Text under study ::
-*-

Alimony in Massachusetts: Rehabilitative Alimony Requires Careful Fact-finding and Comprehensive Decision-writing.
In a recent “unreported” case , Nystrom v. Nystrom, the court reversed a trial judge’s awarding rehabilitative alimony paid to the wife for a six-month period, a remedy that is limited by statute to cases where the recipient spouse “…is expected to become economically self-sufficient by a predicted time.” The trial court made 6 conclusory findings in attempted compliance with the rehabilitative alimony statute, including (not limited to) the wife’s education, continuing ability to work, her employment history in pharmaceuticals and in teaching, her decision to turn down a a pharmaceutical job offer, her average work income for 2007 – 2011 (judgment entered in May 2012) and critically that: “…she has not used her best efforts in becoming reemployed in either of these fields”. The Appeals Court found fault with the last conclusion because the record did not disclose any evidence contradictory to the wife’s own testimony about her job search, and the judge did not make findings “discrediting” the wife’s testimony. Therefore, the appellate court decided that the trial judge’s conclusion was not supported by her “subsidiary” findings.

-*-

Pixel coordinate grounding rows ::

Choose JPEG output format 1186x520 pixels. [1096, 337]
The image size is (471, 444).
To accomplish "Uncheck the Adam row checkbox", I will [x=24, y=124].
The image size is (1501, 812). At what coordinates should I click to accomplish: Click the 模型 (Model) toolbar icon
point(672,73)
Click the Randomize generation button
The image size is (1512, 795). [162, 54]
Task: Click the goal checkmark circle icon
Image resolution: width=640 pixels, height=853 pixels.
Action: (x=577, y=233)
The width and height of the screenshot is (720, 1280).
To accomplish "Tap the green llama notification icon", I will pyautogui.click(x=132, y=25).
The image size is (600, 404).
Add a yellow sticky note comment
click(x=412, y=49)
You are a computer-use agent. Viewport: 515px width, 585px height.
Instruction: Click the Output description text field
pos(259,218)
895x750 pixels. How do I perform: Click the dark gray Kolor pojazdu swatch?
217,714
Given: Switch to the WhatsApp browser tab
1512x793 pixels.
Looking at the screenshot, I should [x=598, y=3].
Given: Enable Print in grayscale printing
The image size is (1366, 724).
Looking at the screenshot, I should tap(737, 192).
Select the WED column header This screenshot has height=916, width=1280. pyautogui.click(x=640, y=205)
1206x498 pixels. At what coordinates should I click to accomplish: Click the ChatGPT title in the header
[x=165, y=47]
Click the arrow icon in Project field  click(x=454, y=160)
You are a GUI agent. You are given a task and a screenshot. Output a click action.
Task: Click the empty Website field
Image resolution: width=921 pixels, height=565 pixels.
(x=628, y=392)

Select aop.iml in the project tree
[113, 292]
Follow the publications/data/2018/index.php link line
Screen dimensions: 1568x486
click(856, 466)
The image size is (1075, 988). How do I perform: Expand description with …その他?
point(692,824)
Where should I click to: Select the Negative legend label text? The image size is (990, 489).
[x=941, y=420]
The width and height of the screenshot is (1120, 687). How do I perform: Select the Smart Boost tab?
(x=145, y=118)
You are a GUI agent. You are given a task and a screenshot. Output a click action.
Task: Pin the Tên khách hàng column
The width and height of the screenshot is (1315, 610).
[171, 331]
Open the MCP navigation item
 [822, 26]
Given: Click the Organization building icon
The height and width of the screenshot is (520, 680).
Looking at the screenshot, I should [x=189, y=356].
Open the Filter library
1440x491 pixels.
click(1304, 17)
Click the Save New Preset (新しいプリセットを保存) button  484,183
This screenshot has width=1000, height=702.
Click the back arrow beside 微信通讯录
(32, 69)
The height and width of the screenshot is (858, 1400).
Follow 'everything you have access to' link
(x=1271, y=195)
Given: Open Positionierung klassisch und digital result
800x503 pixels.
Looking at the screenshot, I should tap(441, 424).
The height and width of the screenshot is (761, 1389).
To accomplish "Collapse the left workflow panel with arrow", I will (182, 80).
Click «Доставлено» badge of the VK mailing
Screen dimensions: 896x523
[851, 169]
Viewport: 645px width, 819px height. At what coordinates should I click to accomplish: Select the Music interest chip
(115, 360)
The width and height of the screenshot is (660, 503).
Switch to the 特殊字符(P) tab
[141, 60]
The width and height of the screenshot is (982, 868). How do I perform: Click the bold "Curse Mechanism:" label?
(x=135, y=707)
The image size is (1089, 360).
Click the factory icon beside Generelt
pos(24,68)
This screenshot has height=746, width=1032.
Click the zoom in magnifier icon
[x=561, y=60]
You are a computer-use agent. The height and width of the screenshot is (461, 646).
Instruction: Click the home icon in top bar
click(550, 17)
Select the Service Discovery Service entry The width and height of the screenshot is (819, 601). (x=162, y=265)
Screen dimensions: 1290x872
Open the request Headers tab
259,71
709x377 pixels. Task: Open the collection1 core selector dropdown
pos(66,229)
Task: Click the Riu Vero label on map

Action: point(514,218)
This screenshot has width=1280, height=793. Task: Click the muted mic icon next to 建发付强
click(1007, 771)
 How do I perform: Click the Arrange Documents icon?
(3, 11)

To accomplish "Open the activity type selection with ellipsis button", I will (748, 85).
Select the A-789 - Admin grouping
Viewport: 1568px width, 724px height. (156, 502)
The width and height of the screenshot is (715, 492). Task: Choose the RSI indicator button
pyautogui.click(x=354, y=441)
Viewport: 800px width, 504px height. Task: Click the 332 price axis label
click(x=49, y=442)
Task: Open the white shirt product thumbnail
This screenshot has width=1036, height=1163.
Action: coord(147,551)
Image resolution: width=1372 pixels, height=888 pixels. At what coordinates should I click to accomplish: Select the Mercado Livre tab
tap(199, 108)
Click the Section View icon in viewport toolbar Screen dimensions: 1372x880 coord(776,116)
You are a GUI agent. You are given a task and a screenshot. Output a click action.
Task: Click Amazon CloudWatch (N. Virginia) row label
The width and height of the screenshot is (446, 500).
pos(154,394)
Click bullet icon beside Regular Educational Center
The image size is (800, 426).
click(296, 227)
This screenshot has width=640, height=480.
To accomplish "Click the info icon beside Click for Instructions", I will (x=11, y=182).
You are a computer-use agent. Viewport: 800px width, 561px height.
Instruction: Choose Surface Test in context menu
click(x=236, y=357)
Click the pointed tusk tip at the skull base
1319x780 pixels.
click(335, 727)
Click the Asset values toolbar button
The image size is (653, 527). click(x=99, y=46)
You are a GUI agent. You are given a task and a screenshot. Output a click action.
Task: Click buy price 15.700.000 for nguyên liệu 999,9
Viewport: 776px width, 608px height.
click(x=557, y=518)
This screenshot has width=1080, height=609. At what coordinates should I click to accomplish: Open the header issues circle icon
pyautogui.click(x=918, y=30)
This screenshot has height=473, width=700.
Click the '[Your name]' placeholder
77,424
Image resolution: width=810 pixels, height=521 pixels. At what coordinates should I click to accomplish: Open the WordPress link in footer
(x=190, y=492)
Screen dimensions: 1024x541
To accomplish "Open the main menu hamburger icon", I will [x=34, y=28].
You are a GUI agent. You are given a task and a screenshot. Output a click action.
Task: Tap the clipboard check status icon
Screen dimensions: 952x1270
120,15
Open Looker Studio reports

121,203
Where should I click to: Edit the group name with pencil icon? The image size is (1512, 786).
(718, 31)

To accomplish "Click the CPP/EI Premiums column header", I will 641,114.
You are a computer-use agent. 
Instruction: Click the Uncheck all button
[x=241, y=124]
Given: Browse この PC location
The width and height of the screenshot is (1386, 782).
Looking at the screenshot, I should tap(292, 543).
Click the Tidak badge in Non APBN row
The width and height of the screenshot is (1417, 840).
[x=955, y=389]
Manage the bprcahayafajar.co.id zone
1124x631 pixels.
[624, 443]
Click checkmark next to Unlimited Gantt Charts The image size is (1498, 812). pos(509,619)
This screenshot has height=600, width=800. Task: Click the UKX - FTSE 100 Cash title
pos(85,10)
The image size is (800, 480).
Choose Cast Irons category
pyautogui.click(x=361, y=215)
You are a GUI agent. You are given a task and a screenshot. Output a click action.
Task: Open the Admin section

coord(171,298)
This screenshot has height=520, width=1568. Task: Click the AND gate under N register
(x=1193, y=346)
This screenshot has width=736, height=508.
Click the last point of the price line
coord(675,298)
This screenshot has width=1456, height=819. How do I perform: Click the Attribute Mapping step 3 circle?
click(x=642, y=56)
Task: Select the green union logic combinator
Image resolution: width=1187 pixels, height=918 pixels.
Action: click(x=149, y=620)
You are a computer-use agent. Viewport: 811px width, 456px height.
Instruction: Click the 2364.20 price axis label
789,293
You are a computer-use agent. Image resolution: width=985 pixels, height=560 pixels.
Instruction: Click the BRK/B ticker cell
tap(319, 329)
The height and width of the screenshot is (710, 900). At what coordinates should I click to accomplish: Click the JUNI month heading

-*-

Work to complete ::
1. Translate this sentence from the text on Massachusetts alimony into Spanish: "Therefore, the appellate court decided that the trial judge’s conclusion was not supported by her “subsidiary” findings."
2. According to the text on Massachusetts alimony, for what period did the trial judge award rehabilitative alimony to the wife?
3. Write a continuation of the text on Massachusetts alimony, starting after its final sentence.

Set of answers ::
1. Por lo tanto, el tribunal de apelación decidió que la conclusión de la jueza de primera instancia no estaba respaldada por sus determinaciones de hecho “subsidiarias”.

2. A six-month period.

3.
We cannot know from the Appeals Court text whether or not the evidence itself supported the trial judge’s conclusions, but the case highlights two important points:
- As a former Probate and Family Court judge (Chouteau Levine) and a present and very active arbitrator and master (William Levine), we are reminded how critical it is to write clearly and comprehensively the role that credibility plays in fact-finding, that is, if decisions arise materially from believing or disbelieving a party, it is necessary to expressly say so and to detail the evidence that supports the belief or disbelief; and
- While our recent alimony reform law (eff. 3.1.12) indicates legislative determination to limit terms of alimony, appellate courts will scrutinize those limits carefully.
1A case decided by a 3 judge panel of the state’s intermediate Appeals Court, and not reviewed by the full bench, and therefore, not formal “precedent”, but influential in practice to the extent of its persuasiveness.